The Mapping of swmath with codemeta based on the given codemeta's terms
Swmath_article
Swmath : Code Meta
Authors : author **( Text The name of an Organization, or if separate given and family names cannot be resolved for a Person)**
Authors 2 : is same like authors 1 but with small letters
Title : Citation **(A citation or reference to another creative work, such as another publication, web page, scholarly article, etc.)**
**Source contatins alot of informations which should be analyzed and seperated as well : its the source of the article**
**includes : the year / date , number of pages and the pagination , in some cases the ISBN of the book or a scientific magazine , the name and place of the conference which they dicussesd , published or mentioned the software's article as well.**
**Source is the most rich column in the swmath_article table**
Source : referencePublication **(An academic publication related to the software.)**
source : citation
source : datePublished
Source : applicationSubCategory **(Subcategory of the application, e.g. ‘Arcade Game’.)**
Year : datePublished
Remarks : applicationCategory **(Type of software application, e.g. ‘Game, Multimedia’.)**
last_modified : dateModified **(The date on which the CreativeWork was most recently modified or when the item’s entry was modified within a DataFeed.)**
pagination : Position (describes where and how many pages took the article's software in the source of publication . ) and (The position of an item in a series or sequence of items. (While schema.org considers this a property of CreativeWork, it is also the way to indicate ordering in any list (e.g. the Authors list). By default arrays are unordered in JSON-LD)
n_zitiert : it might be in important column , zitiert : citation or cited i think perhaps this coulmn refers to how many times this software where mentioned in the scientific articles
swmath_software.
name : name **The name of the item (software, Organization)**
Homepage : url **(URL of the item.)**
Homepage : relatedLink **(A link related to this object, e.g. related web pages)**
Homepage : sameAs **( URL of a reference Web page that unambiguously indicates the item’s identity. E.g. the URL of the item’s Wikipedia page, Wikidata entry, or official website.)**
**there are many options that could suit the homepage column i added them all to let you choose one of them .**
homepage is a very important column in our metadata
description : description **(A description of the item.)**
description : we have 11 items (softwares) that does not have descriptions
keywords : keywords **(Keywords or tags used to describe this content. Multiple entries in a keywords list are typically delimited by commas.)**
authors : author **(The author of this content or rating. Please note that author is special in that HTML 5 provides a special mechanism for indicating authorship via the rel tag. That is equivalent to this and may be used interchangeably.)**
authors : creator **(The creator/author of this CreativeWork. This is the same as the Author property for CreativeWork.)**
**Authors : this column has ca 627 - 640 rows that ar empty or has null value**
i am using this query to make the conclusion about the empty rows
SELECT COUNT(*) AS empty_row_count
FROM swmath_software
WHERE authors IS NULL OR authors = '';
areas_of_application : applicationCategory **(Type of software application, e.g. ‘Game, Multimedia’ ect...)**
**areas_of_application : i have to mention that this column is almost empty : 42279 rows are empty or have null values**
current_version : softwareVersion (Version of the software instance.)
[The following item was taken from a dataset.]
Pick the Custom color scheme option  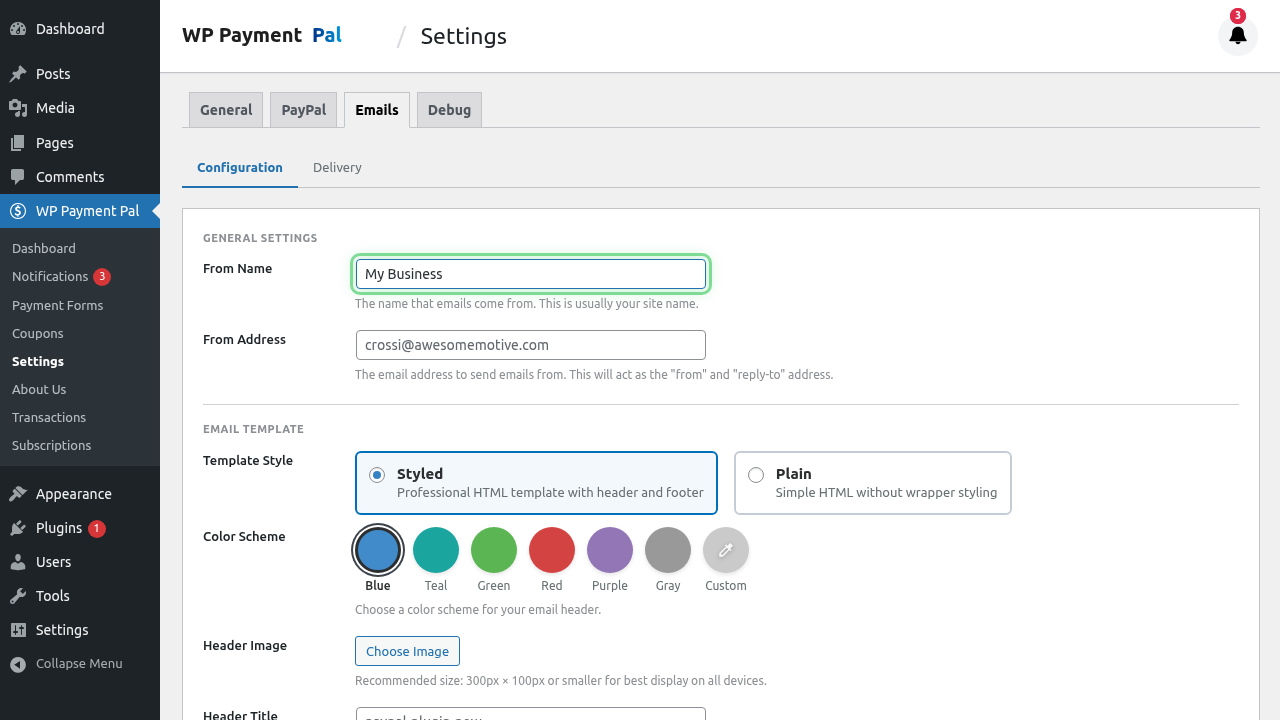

**it has 42397 empty or null value rows**
within this query we could have the number of the filled rows
SELECT current_version
FROM swmath_software
WHERE current_version IS not NULL;
**we have only 525 rows in this column and they contain several kind of informations such like : the software's version , in some of them they have i guess the release date of the mentioned version , some rows has the word none**
liecence_terms : license **(A license document that applies to this content, typically indicated by URL.)**
SELECT COUNT(*) AS Result
FROM swmath_software
WHERE licence_terms IS not NULL;
only 931 rows are filled with informations
but even those rows can not provide us with rich informations
many of them has the words (none , free)
the most repeated types of licence are GNU . cpc . GPL , commercial and and less are Artistic , BSD , Freeware , licence-terms
with this query we can get empty rows
SELECT COUNT(*) AS Result
FROM swmath_software
WHERE licence_terms IS NULL OR licence_terms = '';
**this is the number of the empty rows in this column**
**41988**
SELECT COUNT(*) AS Result
FROM swmath_software
WHERE licence_terms IS not NULL;
we have only 931 with filled informations about the programming lanugaes of the softwares
Programming_languages : programmingLanguage **(The computer programming language.)**
this column is also almost empty
the count of empty rows is 42389
SELECT COUNT(*) AS Result
FROM swmath_software
WHERE programming_languages IS NULL OR programming_languages = '';
this number is for the empty rows in this column 41738
Operating_systems : operatingSystem **(Operating systems supported (Windows 7, OSX 10.6, Android 1.6).)**
this column is also almost empty
the count of empty rows is 42389
only 529 are provided with informations about the operating systems
Interfaces : runtimePlatform **(Runtime platform or script interpreter dependencies (Example - Java v1, Python2.3, .Net Framework 3.0). Supersedes runtime.)**
its almost an empty column which hast 42377 empty or null valued rows.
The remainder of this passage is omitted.